July 29, 1882 promised to be different in Rio de Janeiro. A public holiday and fireworks announced the 36th birthday of Princess Isabel and invited people to a rare event in the city. On that day the National Museum opened the Brazilian Anthropological Exhibition, with the presence of the leading personalities from Rio society and the entire Court. In addition to the princess, Emperor Dom Pedro II and Empress Teresa Cristina visited the exhibition, which was widely covered by the press. Some Botocudo Indians from Goiás and Espirito Santo, and Xerente Indians from Minas Gerais also took part in the inauguration ceremony The difference is that the Indians were brought there to be exhibited, and not to visit it. The event of 1882 was one of the most important scientific happenings from the end of the 19th century in Brazil. Shows similar to those of Rio were in vogue in other countries in Latin America, Europe and the United States. The desire to popularize science, the controversies relating to the theory of evolution as proposed by Charles Darwin, the longing to find out about Brazil’s past and the fascination caused by Indians motivated the director of the National Museum, Ladislao Netto, to organize the show. The exhibits were arranged in eight rooms that were given names to honor figures from history and science: Vaz de Caminha, Léry, Rodrigues Ferreira, Hartt, Lund, Martius, Gabriel Soares and Anchieta. They all wrote reports that helped make the Brazil of earlier periods, from the discovery of the new land in the 16th century, known. The eight rooms showed some of the country’s archaeological discoveries, such as fossilized human remains, shells from sambaquis [prehistoric archaeological sites on the coast] and Indian objects of different ethnicities. Also produced was the Journal of the Brazilian Anthropological Exhibition, with articles that tried to give scientific meaning to what was on display in the museum.

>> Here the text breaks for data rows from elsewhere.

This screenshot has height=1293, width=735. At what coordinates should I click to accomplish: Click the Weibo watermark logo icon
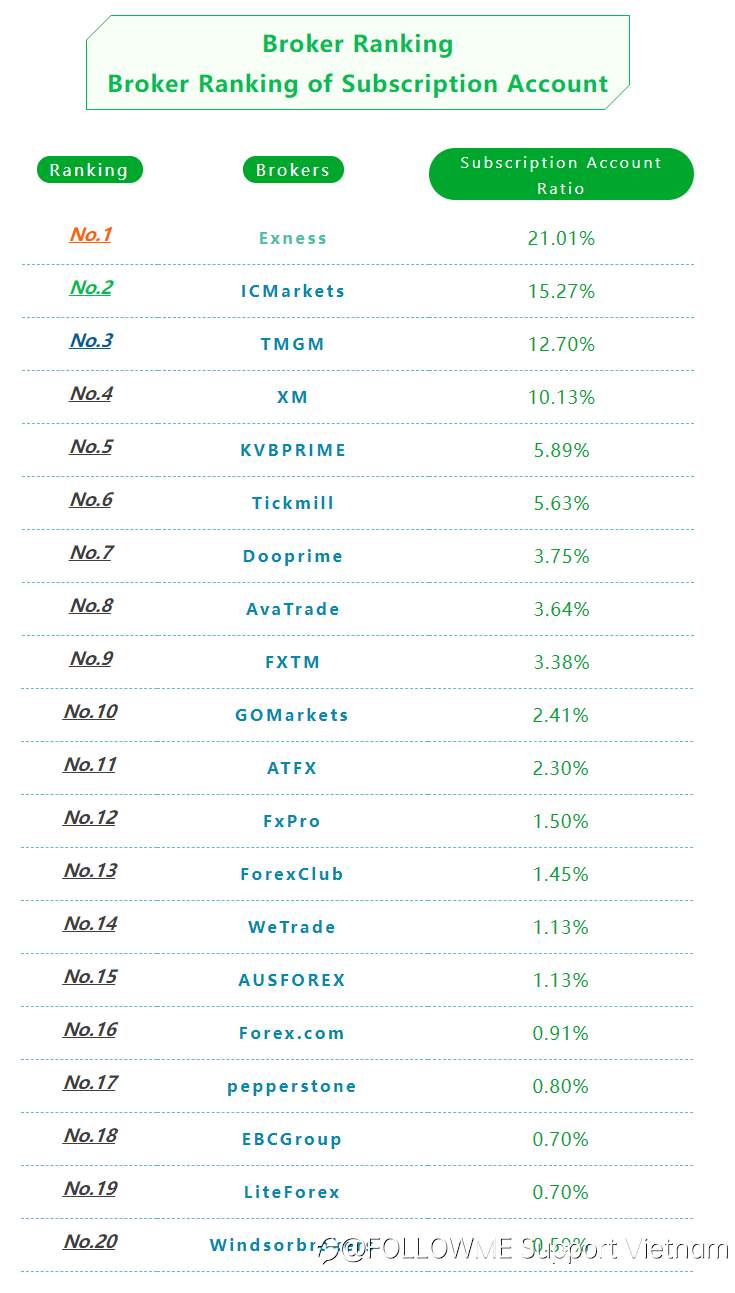coord(327,1248)
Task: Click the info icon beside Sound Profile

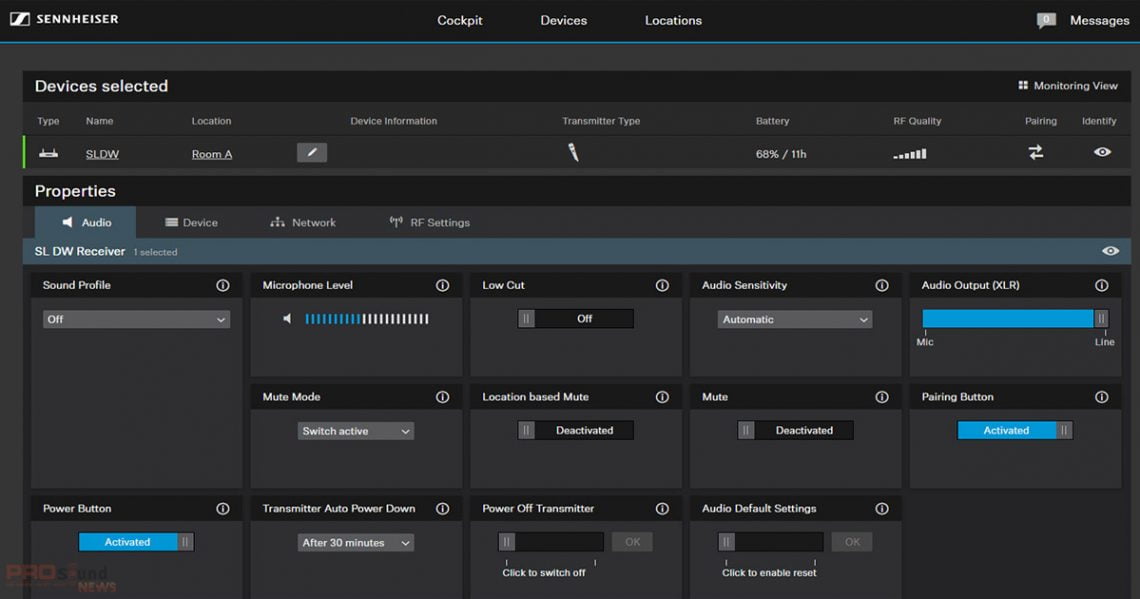Action: tap(222, 286)
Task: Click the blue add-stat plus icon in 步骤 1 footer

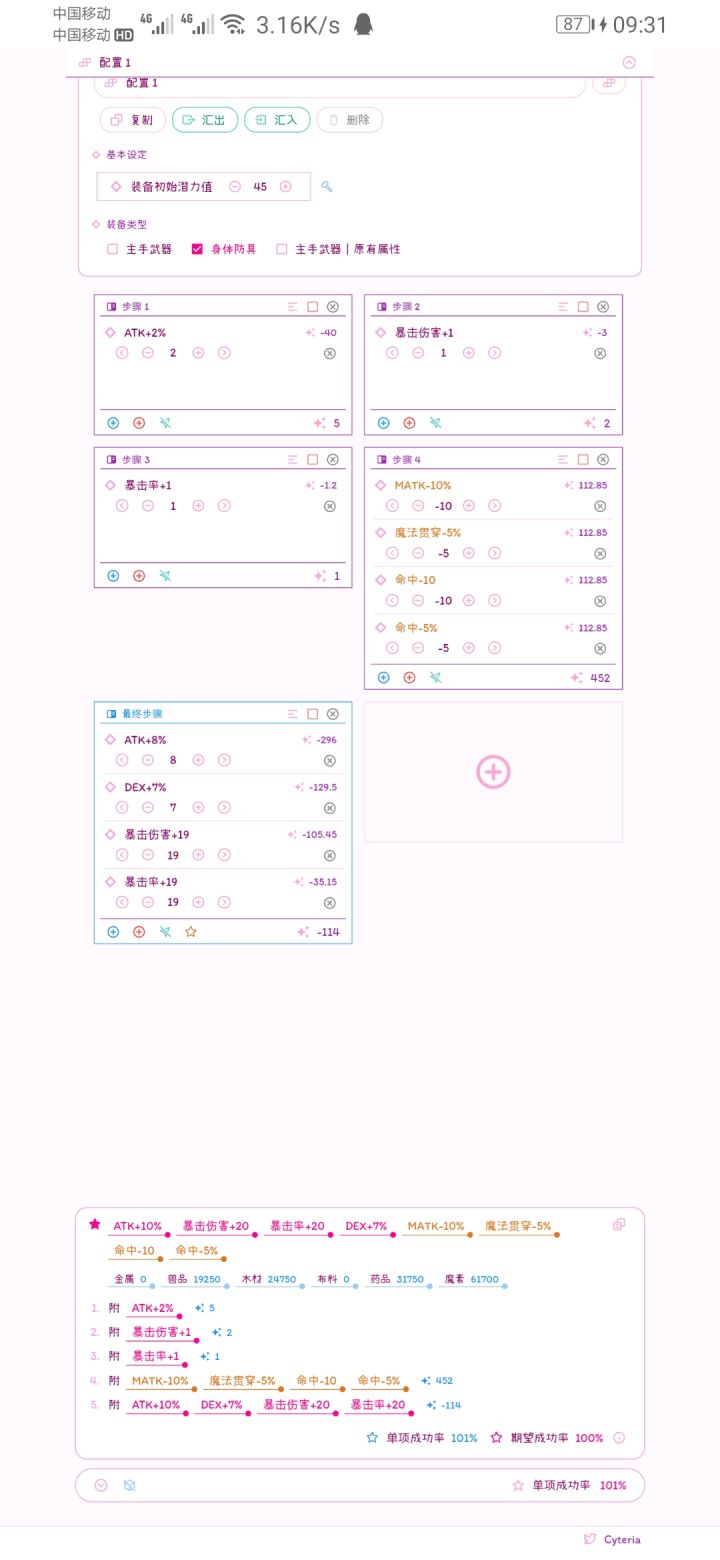Action: (113, 423)
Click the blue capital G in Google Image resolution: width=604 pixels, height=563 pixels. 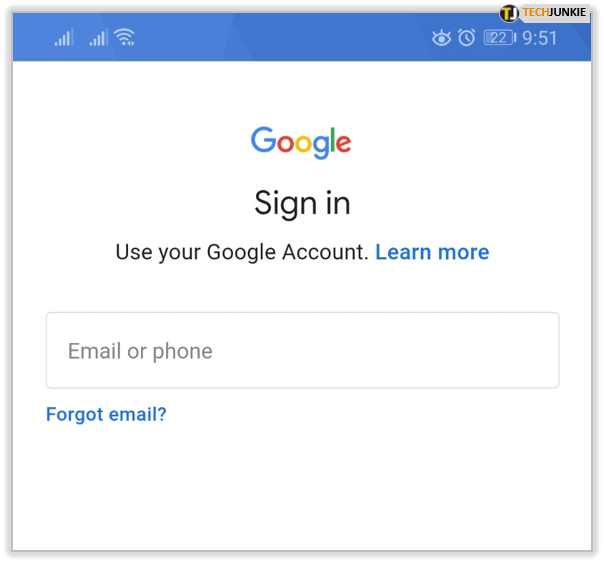coord(263,139)
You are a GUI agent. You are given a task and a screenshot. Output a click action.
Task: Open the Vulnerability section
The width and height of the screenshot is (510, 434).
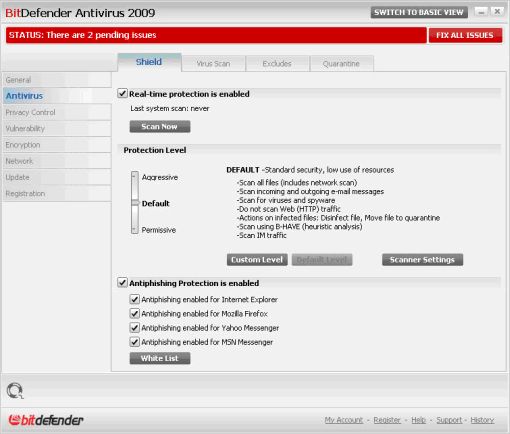coord(57,128)
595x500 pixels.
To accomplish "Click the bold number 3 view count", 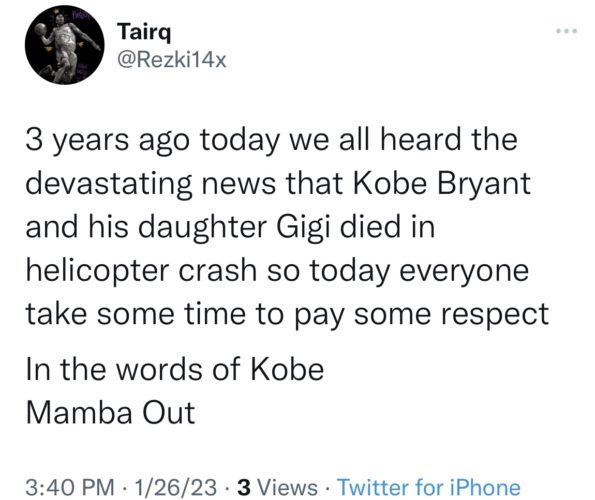I will pyautogui.click(x=245, y=487).
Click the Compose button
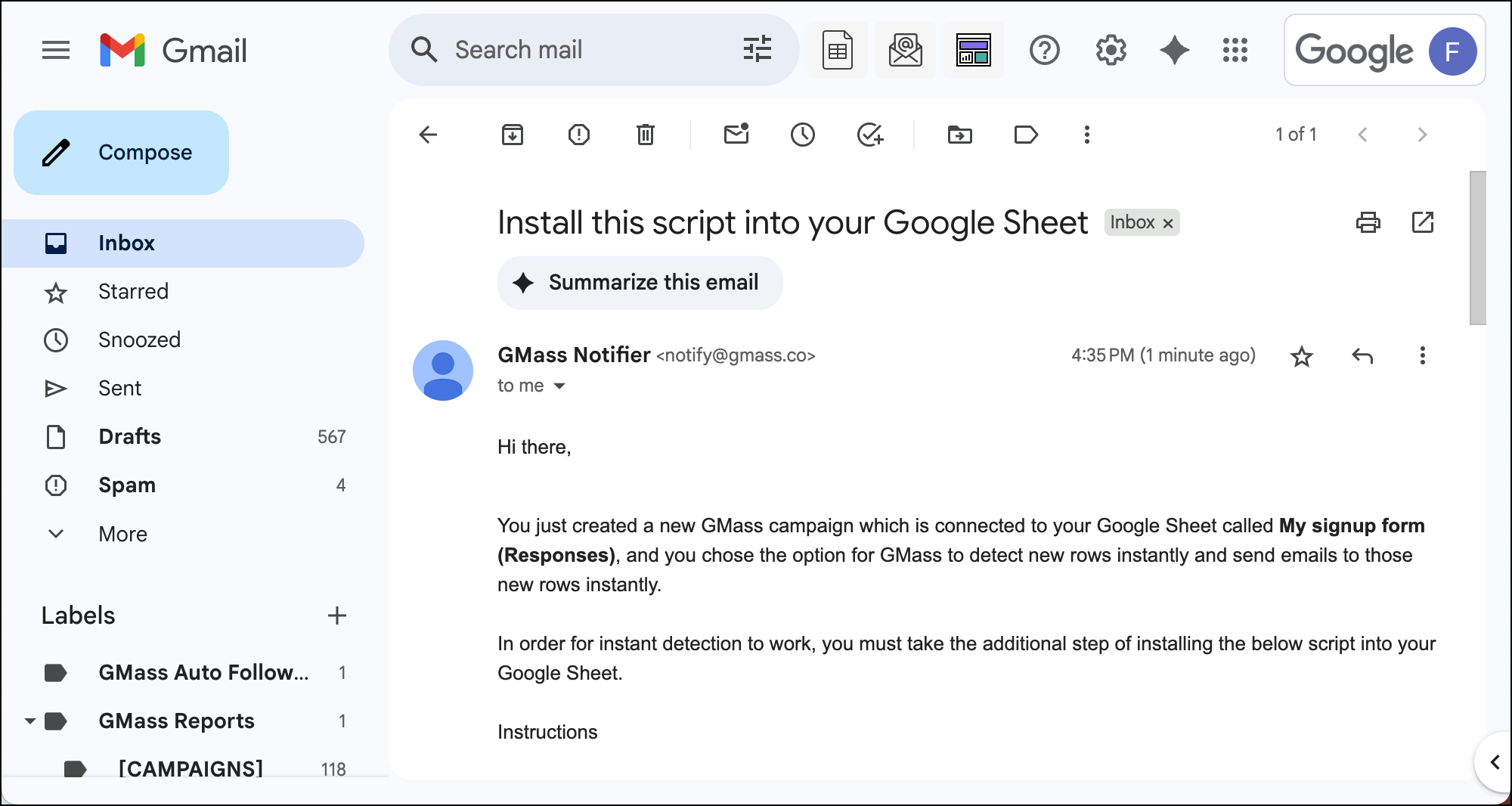This screenshot has height=806, width=1512. click(x=122, y=153)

National MuseumRitual objects used by the Mahué IndiansNational Museum

The “savages”, as they were called, were part of the exhibition in living groups, making up a scenario that simulated their daily lives. The articles in the journal, directed by Mello Moraes Filho and written by Brazilian specialists, always referred to the Indians as representatives of the most primitive stages of human evolution, as opposed to evolved white Caucasian men. The event was an opportunity to observe them as if they were living fossils, using arguments that were as scientific as possible for that period. The measurements of the Indians, their muscular form, the shape of their skulls and their moral and social habits were analyzed and compared with mixed race and white people. “The physical anthropology was completely different from the anthropology of the 20th century,” says biologist Charbel Niño El-Hani, coordinator of the Research Group in the History, Philosophy and Education of Biological Sciences, at the Federal University of Bahia, who has studied the issue. “Indigenous people were looked at in a different way than they would be by Claude Lévi-Strauss several decades later.”

National MuseumIllustration of a Tembé IndianNational Museum

The idea of Indians as living fossils was considered useful for studying man’s past in Brazil and did not cause the same revulsion that is caused today, in the assessment of historian Marcia Ferraz, from the Simão Mathias Center for the Study of the History of Science at the Pontifical Catholic University of São Paulo (Cesima / PUC-SP). “That was the way science was all over the world, not just in Brazil,” Marcia explains. The scientific criteria used were those of natural history and not those that the social sciences would use later. The exhibition ran for three months and was considered very successful because it attracted over a thousand visitors and caused some international repercussion. “Those who visited it, however, were only members of Rio’s small elite of that time, who were both literate and interested in scientific novelties,” concludes El-Hani.